La raiſon qui me porte à vous preſenter cét ouurage eſt ſi iuſte, &, quand vous en connoiſtrez le deſſein, ie m'aſſeure que vous en aurez auſſi vne ſi iuſte de le prendre en voſtre protection, que ie penſe ne pouuoir mieux faire, pour vous le rendre en quelque ſorte recommandable, qu'en vous diſant en peu de mots ce que ie m'y ſuis propoſé. I'ay toûjours eſtimé que ces deux queſtions, de Dieu (2) & de l'ame, eſtoient les principales de | celles qui doiuent pluſtoſt eſtre demonſtrées par les raiſons de la Philoſophie que de la Theologie: car bien qu'il nous ſuffiſe, à nous autres qui ſommes ſideles, | de croire par la Foy qu'il y a vn Dieu, & que l'ame humaine ne meurt point auec le corps, certainement il ne ſemble pas poſſible de pouuoir iamais perſuader aux Infideles aucune Religion, ny quaſi meſme aucune vertu Morale, ſi premierement on ne leur prouue ces deux choſes par raiſon naturelle.
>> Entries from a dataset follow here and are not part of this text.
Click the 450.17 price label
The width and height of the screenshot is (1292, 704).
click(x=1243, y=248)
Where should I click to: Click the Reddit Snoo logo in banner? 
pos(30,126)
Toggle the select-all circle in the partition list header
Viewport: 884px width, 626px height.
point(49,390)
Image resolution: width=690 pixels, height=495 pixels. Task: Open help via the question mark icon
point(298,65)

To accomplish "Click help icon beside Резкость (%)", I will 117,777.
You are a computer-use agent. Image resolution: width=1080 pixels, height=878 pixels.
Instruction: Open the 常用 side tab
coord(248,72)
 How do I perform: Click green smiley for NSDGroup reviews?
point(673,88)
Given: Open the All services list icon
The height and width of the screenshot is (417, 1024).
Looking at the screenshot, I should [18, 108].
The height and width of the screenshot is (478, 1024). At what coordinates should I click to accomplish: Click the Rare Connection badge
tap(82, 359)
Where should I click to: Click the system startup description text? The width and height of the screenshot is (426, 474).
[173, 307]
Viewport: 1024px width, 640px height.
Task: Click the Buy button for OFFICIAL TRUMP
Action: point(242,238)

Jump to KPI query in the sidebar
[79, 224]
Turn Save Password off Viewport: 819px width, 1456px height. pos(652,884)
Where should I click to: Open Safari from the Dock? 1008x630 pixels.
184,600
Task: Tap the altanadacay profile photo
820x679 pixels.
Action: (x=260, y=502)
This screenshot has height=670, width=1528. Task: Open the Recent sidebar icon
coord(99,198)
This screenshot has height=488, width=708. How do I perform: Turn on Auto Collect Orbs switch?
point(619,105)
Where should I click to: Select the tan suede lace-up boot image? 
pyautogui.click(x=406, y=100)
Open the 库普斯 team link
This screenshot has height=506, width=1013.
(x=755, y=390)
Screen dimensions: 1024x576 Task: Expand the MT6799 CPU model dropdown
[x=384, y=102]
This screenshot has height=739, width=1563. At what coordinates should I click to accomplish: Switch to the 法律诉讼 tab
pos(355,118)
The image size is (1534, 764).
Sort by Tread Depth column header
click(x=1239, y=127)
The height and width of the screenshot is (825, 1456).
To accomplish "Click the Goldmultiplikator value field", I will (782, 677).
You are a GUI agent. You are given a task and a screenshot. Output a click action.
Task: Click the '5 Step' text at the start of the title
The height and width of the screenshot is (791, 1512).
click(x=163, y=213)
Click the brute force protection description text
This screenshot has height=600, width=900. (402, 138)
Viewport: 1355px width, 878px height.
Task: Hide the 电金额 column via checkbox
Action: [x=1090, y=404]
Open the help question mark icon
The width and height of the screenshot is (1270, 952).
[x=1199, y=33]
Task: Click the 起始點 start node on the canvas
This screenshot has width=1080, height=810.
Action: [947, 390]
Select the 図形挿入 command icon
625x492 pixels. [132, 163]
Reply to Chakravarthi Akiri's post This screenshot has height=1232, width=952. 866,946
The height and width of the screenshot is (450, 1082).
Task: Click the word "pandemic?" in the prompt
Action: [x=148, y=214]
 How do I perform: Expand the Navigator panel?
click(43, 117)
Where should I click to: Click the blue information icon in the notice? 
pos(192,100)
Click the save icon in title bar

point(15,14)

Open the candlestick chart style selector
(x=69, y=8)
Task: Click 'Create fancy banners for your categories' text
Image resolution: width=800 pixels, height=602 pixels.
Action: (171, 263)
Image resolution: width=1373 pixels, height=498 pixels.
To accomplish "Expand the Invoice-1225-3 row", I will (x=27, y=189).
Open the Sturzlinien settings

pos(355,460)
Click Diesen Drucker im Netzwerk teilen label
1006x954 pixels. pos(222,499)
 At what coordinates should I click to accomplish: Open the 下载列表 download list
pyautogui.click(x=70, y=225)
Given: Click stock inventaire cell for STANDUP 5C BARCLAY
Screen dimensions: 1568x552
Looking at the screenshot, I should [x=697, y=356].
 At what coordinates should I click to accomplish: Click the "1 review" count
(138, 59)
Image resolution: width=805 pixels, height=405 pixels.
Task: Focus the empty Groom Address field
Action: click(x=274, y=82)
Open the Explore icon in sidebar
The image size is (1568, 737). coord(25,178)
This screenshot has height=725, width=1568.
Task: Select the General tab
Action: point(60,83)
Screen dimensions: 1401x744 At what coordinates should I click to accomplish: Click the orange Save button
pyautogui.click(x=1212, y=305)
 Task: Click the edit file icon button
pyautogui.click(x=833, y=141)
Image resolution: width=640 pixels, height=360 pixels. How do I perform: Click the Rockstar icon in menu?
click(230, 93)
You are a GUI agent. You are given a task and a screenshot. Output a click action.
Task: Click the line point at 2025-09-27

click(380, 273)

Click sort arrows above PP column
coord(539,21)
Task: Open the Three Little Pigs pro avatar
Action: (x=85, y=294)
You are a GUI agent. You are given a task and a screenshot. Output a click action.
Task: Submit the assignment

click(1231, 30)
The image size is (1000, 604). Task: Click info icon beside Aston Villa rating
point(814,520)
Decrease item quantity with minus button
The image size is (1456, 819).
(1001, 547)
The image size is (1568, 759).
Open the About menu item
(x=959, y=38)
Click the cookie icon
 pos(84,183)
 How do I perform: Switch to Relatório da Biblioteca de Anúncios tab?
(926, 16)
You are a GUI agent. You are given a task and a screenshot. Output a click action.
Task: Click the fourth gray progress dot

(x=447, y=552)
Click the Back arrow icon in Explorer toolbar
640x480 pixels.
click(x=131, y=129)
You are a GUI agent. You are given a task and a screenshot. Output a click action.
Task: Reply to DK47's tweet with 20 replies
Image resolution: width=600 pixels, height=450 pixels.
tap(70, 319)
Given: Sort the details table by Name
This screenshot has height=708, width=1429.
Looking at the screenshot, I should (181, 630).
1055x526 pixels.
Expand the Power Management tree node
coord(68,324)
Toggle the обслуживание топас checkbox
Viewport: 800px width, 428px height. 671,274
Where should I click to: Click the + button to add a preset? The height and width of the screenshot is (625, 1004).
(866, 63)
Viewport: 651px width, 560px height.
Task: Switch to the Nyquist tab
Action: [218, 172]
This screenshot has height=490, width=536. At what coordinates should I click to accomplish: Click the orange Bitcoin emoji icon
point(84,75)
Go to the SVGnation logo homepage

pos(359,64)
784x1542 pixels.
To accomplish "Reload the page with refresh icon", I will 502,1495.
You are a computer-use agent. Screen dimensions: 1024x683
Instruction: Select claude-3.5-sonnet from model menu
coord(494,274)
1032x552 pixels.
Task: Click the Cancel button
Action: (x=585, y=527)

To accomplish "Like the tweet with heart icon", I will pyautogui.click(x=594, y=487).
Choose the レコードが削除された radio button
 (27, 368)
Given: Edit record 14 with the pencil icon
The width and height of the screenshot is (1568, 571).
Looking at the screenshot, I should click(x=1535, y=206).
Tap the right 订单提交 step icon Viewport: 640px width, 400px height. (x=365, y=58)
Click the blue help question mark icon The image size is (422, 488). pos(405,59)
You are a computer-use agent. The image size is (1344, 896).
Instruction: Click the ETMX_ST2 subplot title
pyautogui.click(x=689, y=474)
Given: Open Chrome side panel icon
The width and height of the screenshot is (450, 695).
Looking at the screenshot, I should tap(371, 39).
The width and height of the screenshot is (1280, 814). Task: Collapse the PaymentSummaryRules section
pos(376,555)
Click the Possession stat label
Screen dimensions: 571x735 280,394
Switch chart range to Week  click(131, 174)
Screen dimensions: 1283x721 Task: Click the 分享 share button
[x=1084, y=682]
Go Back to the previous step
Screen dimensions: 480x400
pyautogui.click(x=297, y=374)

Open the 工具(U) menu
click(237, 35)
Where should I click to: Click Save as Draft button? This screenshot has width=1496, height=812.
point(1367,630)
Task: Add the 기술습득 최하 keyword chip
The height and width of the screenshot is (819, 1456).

Et d'autant qu'on propoſe ſouuent en cette vie de plus grandes recompenſes pour les vices que pour les vertus, peu de perſonnes prefereroient le iuſte à l'vtile, ſi elles n'eſtoient retenuës, ny par la crainte de Dieu, ny par l'attente d'vne autre vie. Et quoy qu'il ſoit abſolument vray, qu'il faut croire qu'il y a vn Dieu, parce qu'il eſt ainſi enſeigné dans les Saintes Eſcritures, & d'autre part qu'il faut croire les Saintes Eſcritures, parce qu'elles viennent de Dieu; & cela pource que, la Foy eſtant vn don de Dieu, celuy-la meſme qui donne la grace pour faire croire les autres choſes, la peut auſſi donner pour nous faire croire qu'il

  1. Cette Epistre, placée en tète du volume dans les trois premières éditions, n'est point paginée. Les numéros en marge, entre parenthèses, indiquent les pages de la première édition. Les numéros en haut des pages renvoient à celles du texte latin (t. VII-de cette édition) ; les lignes verticales, d'un trait plus fort, correspondent à ces dernières.